* **Provided data**
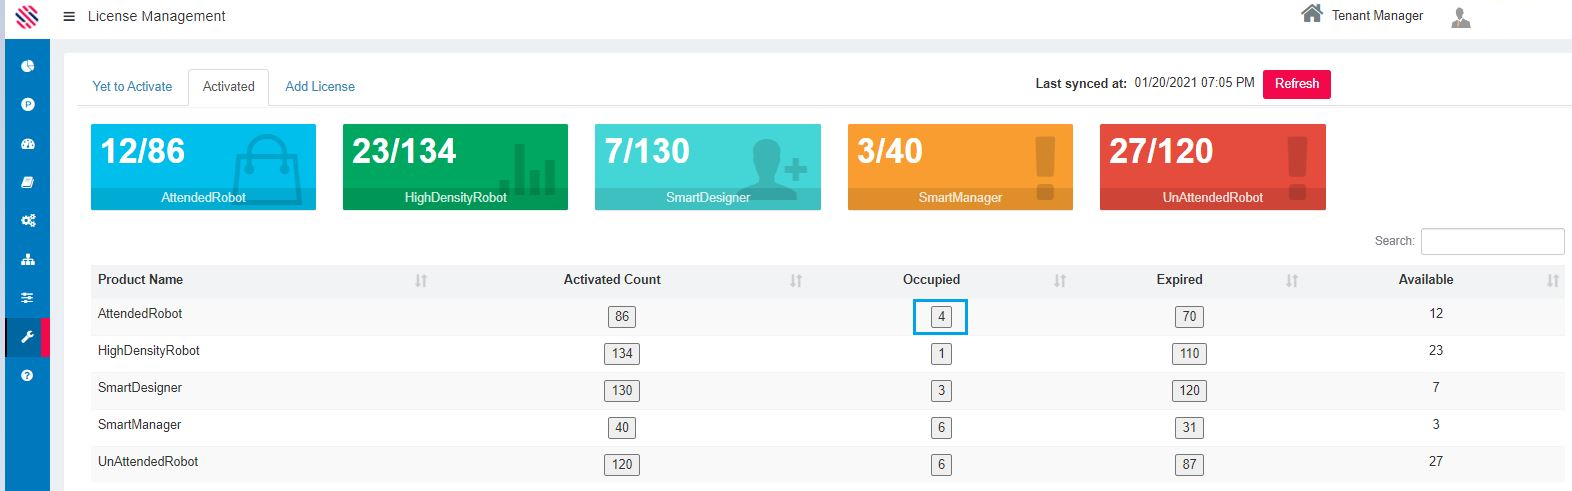Click the user profile avatar icon
This screenshot has width=1572, height=491.
point(1460,17)
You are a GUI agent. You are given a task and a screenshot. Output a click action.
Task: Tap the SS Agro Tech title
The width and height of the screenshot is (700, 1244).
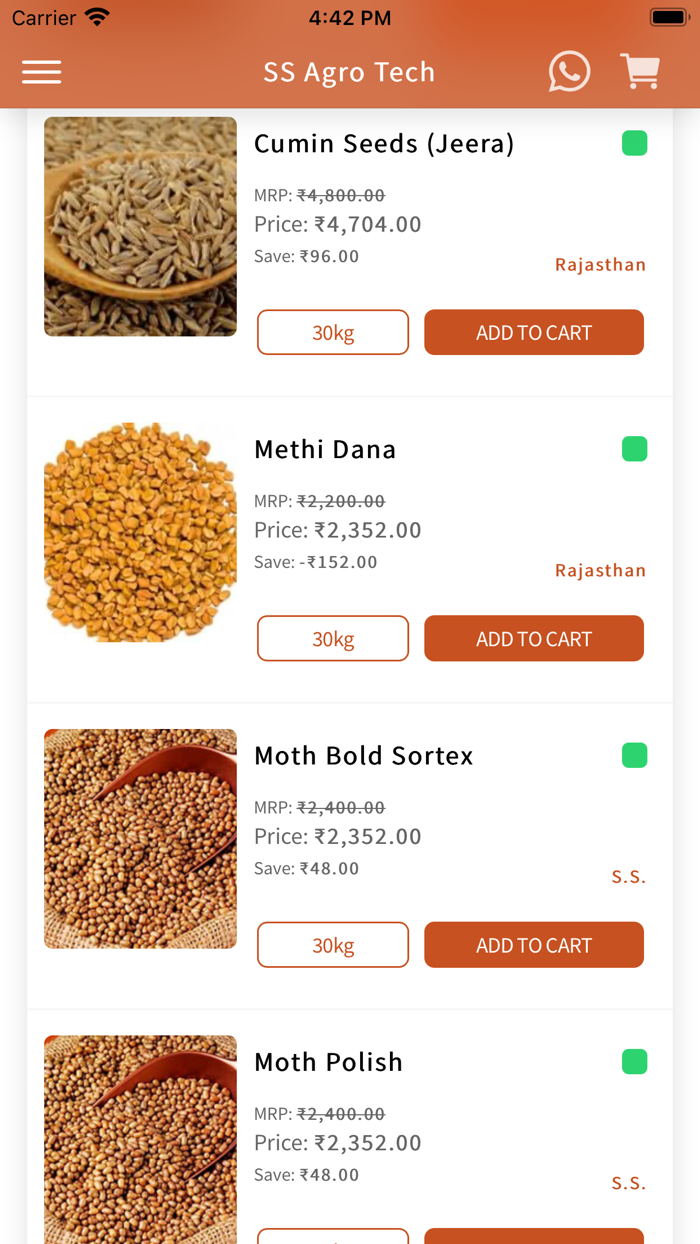tap(349, 71)
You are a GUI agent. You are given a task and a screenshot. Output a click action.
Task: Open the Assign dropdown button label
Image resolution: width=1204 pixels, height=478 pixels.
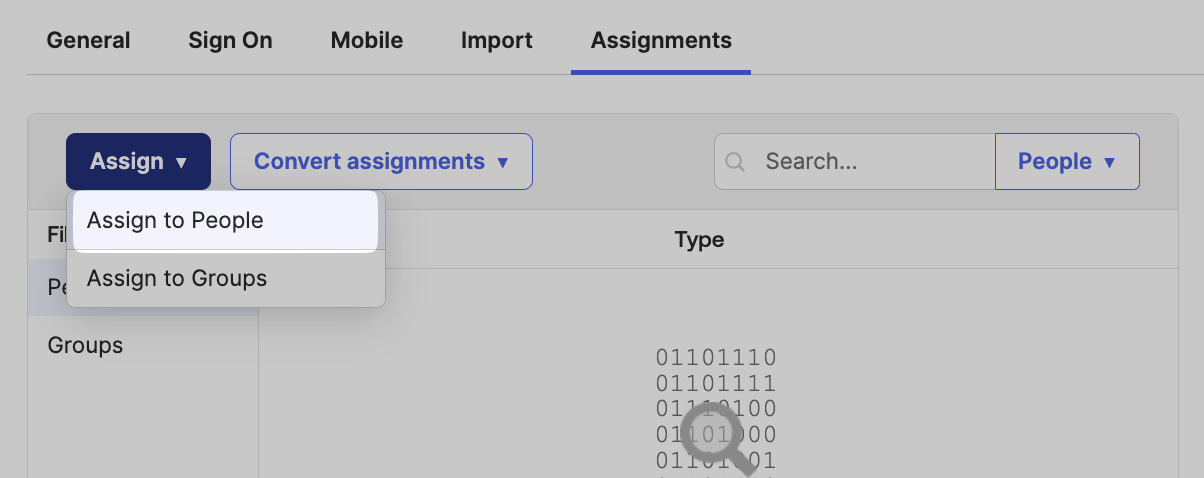point(127,162)
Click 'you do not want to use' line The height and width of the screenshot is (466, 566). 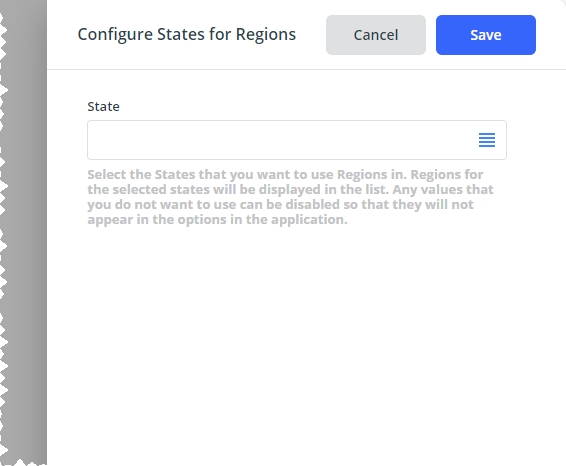(280, 205)
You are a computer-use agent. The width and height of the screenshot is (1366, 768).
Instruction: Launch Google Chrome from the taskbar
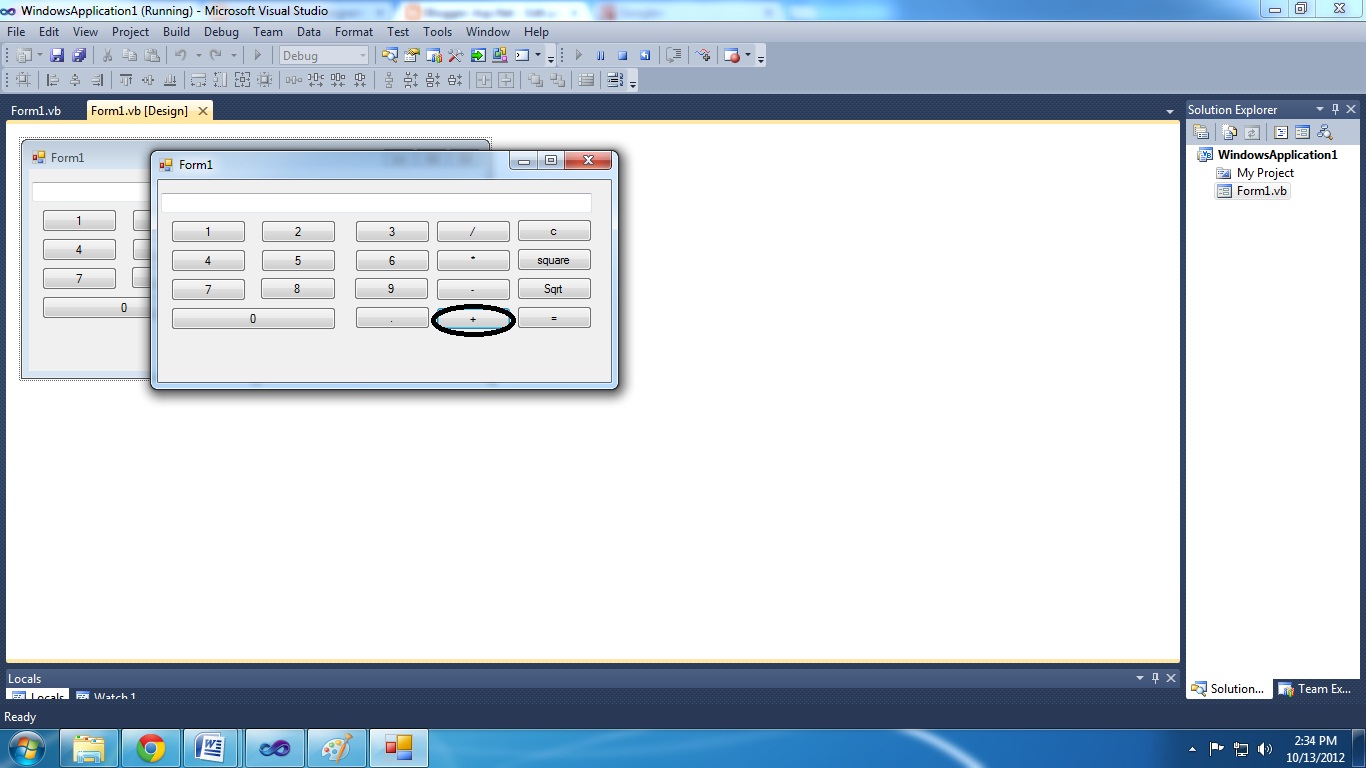(x=151, y=747)
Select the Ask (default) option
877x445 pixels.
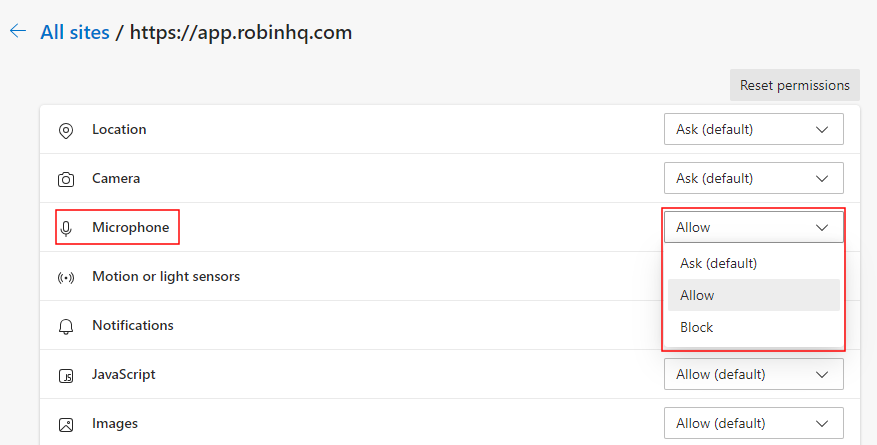[x=718, y=263]
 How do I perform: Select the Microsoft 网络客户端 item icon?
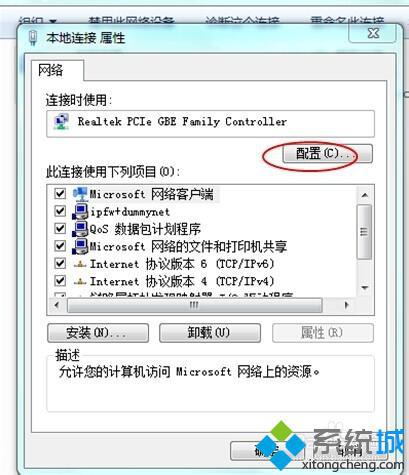tap(80, 194)
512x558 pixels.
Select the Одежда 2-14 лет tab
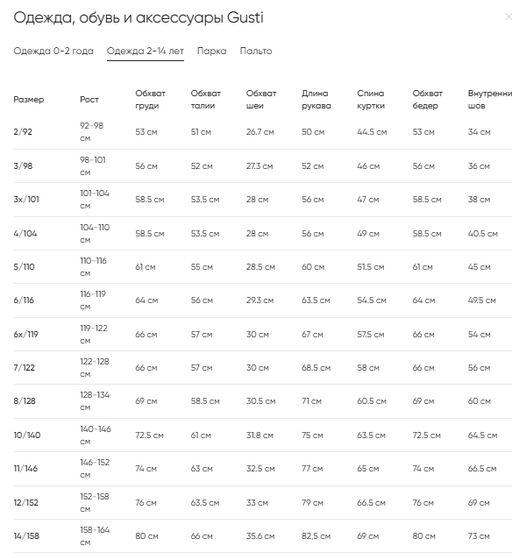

* **Task brief**
Repeat exactly the lines from the one containing "Select the Ask (default) option" to the last line of the records above, including both, and leave out any pictures.

* **Exercise result**
Select the Ask (default) option
877x445 pixels.
[x=718, y=263]
 How do I perform: Select the Microsoft 网络客户端 item icon?
tap(80, 194)
512x558 pixels.
Select the Одежда 2-14 лет tab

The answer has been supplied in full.